Monday, Jun. 05, 1978

Big Bash at Billy's Place

For First Brother, a daughter's wedding becomes a work of art

TIME Correspondent Stanley Cloud has covered Jimmy Carter and his clan for nearly three years. Last week there was a wedding in the family, and Cloud was in Georgia for the event. His report:

Two Styrofoam swans, in full ostrich-feather plumage, floated serenely in the swimming pool, flanked by bouquets of roses and magnolia blossoms, at Billy Carter's place north of Plains. To the strains of the wedding march, Billy and his daughter Jana strode over a bridge built across the pool for the occasion. The bride wore white. Billy outdid the swans in his ruffled shirt and his pale, cream-colored tuxedo with brown piping and a broad brown stripe down each trouser leg. His hair is rapidly turning gray now, and he wept a little as he gave his 18-year-old daughter away to 19-year-old Johnny Theus, who works in an Americus mobile-home factory.

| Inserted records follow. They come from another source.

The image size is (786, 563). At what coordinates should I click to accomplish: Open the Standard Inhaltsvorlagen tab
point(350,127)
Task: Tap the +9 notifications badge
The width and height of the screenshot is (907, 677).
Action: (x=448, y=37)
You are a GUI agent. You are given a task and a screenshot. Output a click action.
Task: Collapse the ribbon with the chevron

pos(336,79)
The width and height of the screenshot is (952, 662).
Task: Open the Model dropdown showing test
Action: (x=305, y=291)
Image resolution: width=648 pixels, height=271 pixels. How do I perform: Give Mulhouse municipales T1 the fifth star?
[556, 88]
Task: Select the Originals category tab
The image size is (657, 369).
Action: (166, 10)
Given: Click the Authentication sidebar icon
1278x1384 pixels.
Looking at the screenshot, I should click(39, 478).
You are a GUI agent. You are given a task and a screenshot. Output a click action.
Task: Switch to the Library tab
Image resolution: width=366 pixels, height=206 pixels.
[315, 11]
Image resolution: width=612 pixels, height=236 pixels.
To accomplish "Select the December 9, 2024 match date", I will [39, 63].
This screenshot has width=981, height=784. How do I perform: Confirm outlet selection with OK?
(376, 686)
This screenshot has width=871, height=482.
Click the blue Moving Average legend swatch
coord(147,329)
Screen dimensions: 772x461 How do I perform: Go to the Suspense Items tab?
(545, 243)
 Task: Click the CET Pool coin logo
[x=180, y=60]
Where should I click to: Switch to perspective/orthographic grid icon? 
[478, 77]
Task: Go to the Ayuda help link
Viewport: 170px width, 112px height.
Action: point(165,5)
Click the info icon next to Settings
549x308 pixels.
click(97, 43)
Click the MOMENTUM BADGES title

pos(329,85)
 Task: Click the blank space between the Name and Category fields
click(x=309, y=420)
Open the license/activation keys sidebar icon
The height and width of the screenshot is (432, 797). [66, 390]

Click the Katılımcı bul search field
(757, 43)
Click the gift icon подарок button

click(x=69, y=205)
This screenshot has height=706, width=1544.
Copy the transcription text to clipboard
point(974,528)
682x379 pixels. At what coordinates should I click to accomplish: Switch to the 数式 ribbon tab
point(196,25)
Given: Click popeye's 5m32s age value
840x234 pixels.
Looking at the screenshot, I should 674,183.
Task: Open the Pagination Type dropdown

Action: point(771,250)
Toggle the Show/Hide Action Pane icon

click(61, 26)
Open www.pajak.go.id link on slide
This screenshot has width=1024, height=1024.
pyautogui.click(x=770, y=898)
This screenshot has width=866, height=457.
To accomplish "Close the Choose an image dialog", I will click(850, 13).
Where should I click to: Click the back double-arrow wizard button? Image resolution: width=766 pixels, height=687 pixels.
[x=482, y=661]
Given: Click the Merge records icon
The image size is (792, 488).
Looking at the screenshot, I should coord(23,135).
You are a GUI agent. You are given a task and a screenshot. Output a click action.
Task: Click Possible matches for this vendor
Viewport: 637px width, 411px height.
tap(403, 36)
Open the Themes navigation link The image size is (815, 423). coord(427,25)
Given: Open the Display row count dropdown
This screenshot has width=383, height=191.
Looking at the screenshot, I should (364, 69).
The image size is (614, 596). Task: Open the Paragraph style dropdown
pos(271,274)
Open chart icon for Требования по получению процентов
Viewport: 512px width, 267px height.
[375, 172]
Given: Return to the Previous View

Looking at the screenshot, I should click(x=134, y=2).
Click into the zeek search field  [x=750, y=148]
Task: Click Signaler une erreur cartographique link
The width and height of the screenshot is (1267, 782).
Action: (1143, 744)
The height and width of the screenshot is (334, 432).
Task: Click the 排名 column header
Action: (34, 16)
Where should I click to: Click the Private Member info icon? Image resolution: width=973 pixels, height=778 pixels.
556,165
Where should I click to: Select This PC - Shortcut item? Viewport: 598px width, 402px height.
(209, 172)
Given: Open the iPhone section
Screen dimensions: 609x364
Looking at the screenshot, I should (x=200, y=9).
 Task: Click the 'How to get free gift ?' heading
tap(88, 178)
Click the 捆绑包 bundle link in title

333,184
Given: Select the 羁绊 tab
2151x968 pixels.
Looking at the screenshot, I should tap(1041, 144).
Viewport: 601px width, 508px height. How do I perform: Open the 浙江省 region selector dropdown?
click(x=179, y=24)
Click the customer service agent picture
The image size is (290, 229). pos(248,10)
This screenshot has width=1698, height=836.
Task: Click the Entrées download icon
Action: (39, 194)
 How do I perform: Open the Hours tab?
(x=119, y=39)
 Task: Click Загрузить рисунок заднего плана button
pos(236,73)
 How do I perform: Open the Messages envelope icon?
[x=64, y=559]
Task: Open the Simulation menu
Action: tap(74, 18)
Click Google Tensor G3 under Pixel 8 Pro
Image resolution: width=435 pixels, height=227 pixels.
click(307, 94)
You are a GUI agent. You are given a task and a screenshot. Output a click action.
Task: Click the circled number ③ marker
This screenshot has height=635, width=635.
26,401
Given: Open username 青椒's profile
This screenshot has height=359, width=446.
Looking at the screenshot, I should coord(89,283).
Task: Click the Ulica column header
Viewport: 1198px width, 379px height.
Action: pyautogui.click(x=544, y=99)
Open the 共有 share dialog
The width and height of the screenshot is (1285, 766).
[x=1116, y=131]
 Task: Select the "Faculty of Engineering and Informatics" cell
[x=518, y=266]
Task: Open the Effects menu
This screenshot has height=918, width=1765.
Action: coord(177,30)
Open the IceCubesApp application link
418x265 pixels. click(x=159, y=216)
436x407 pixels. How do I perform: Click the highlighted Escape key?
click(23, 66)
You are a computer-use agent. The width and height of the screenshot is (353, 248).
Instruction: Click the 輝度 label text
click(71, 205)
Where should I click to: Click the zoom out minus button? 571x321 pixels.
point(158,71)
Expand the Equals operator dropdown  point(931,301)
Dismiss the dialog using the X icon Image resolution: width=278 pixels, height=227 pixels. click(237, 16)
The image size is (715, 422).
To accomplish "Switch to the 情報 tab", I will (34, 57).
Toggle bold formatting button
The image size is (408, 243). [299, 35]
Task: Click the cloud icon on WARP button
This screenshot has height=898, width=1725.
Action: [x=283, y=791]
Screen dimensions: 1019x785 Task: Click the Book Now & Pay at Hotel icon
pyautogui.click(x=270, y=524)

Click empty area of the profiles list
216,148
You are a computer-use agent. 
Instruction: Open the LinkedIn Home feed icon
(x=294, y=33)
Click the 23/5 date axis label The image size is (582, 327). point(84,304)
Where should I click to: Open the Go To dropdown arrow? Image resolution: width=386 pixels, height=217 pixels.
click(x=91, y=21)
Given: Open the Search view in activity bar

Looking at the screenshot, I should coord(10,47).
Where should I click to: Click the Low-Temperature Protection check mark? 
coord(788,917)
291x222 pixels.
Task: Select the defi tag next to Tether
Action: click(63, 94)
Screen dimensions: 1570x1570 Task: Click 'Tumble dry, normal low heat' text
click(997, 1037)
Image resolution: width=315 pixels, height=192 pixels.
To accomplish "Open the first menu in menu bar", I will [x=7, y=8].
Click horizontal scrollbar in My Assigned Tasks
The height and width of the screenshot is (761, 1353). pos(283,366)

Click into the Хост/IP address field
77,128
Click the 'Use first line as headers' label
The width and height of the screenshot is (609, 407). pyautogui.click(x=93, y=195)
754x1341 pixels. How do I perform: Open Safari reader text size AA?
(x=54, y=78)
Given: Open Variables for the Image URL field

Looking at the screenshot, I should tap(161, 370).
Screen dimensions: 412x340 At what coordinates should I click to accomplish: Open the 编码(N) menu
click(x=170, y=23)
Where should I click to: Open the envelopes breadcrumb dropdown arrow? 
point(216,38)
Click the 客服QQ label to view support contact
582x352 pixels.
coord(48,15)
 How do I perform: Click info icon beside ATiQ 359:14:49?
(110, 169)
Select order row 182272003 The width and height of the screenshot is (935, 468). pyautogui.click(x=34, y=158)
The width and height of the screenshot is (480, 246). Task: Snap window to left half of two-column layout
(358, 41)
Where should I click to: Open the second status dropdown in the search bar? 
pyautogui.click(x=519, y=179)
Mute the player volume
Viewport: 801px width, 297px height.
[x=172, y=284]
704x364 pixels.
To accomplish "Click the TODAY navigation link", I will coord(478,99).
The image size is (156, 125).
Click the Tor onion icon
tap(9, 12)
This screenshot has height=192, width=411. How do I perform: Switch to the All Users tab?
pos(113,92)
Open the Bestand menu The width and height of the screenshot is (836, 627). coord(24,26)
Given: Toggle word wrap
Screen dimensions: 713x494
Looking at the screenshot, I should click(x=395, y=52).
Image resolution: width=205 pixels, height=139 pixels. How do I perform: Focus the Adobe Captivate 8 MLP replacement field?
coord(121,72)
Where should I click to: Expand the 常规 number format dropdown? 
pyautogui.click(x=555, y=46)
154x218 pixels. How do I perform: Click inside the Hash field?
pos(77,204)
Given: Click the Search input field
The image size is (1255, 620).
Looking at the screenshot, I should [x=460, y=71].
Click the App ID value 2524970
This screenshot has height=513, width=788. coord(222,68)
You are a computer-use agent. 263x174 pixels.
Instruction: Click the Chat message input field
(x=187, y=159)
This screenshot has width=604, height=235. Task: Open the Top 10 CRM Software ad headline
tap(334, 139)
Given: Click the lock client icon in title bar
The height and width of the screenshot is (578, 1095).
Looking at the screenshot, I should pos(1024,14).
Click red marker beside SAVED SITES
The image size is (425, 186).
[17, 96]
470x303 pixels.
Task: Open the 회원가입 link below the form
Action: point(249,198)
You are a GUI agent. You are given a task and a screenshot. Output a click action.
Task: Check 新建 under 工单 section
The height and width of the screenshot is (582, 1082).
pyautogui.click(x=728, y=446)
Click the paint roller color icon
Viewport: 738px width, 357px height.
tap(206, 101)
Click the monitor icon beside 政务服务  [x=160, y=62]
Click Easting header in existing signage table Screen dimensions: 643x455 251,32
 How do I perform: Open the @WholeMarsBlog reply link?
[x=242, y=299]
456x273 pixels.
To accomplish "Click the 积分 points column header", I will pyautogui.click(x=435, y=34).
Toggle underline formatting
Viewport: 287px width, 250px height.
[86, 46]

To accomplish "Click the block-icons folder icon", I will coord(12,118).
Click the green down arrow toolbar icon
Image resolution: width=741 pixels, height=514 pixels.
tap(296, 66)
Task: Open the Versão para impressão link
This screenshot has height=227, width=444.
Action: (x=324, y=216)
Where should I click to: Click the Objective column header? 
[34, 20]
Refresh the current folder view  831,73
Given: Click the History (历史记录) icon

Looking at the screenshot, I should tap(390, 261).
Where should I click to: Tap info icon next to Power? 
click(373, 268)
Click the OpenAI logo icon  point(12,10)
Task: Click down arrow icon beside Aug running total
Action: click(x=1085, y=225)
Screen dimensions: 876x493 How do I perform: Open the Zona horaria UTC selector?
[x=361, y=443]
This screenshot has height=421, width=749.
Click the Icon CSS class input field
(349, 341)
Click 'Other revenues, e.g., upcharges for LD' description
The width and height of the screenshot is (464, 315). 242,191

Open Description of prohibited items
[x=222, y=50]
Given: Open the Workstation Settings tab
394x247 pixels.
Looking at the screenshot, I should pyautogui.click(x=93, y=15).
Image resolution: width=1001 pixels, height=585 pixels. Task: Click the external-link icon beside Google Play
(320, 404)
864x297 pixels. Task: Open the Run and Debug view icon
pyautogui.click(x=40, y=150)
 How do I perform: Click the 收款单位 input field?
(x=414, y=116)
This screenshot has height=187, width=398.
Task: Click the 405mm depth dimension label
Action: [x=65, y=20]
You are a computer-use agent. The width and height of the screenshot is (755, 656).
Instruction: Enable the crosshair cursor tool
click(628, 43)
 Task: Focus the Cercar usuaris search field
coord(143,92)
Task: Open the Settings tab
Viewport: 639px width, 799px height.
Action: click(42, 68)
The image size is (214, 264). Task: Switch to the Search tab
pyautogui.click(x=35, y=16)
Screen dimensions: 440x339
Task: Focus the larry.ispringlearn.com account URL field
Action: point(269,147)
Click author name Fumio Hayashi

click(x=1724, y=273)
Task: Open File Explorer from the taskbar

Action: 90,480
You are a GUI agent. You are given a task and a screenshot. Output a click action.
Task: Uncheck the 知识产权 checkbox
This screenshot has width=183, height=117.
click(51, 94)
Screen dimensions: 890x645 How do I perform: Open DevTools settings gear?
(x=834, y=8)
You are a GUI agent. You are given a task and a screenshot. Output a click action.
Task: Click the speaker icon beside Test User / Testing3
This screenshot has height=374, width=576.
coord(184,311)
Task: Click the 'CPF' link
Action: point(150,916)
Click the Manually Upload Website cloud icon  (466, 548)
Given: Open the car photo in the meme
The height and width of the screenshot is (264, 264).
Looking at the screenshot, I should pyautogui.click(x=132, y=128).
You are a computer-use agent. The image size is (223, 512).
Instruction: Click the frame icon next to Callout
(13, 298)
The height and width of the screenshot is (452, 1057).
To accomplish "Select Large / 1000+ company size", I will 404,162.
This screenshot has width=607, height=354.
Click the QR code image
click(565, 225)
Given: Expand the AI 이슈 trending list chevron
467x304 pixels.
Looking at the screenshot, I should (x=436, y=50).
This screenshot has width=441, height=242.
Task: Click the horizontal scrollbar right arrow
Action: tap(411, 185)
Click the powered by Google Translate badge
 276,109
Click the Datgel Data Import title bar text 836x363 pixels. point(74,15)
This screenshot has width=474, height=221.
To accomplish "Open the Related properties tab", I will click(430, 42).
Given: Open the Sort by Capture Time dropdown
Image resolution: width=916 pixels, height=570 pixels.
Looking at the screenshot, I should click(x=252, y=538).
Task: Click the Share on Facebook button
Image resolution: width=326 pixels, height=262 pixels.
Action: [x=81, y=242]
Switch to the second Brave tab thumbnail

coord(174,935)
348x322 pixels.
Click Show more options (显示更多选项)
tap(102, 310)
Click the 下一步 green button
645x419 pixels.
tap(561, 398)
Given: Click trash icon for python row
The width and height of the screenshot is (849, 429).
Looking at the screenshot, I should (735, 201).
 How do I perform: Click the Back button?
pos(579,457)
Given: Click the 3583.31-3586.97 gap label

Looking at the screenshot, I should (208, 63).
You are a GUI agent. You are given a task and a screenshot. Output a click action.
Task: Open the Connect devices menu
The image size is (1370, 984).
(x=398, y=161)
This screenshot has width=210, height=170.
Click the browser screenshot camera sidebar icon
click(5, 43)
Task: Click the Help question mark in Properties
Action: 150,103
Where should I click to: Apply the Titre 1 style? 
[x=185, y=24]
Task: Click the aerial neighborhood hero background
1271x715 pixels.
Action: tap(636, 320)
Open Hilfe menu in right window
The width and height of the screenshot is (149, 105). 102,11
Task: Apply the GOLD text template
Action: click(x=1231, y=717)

The President was there, with the First Lady and First Child. So were 1,000 or so other folks. In the background were the rolling farm land and pine forests of south Georgia. In the foreground was Billy's new and modest mansion, 19 long miles from Plains, a kind of post-bellum Tara, built out of brick and grit and Billy's determination to be an altogether different sort of person from his brother.

There were a few who were not there.

The White House press corps, by and large, was not. Cousin Hugh Carter, who had just published a gossipy little book called Cousin Beedie and Cousin Hot, which prompted Billy to describe Hugh as "a self-made son of a bitch," was in San Francisco. And where was Sister Gloria, who prefers to march to her own drummer? Billy exhaled some cigarette smoke, sucked on his beer can and said, "How do I know? You know I haven't spoken to Gloria in 2 1/2 years."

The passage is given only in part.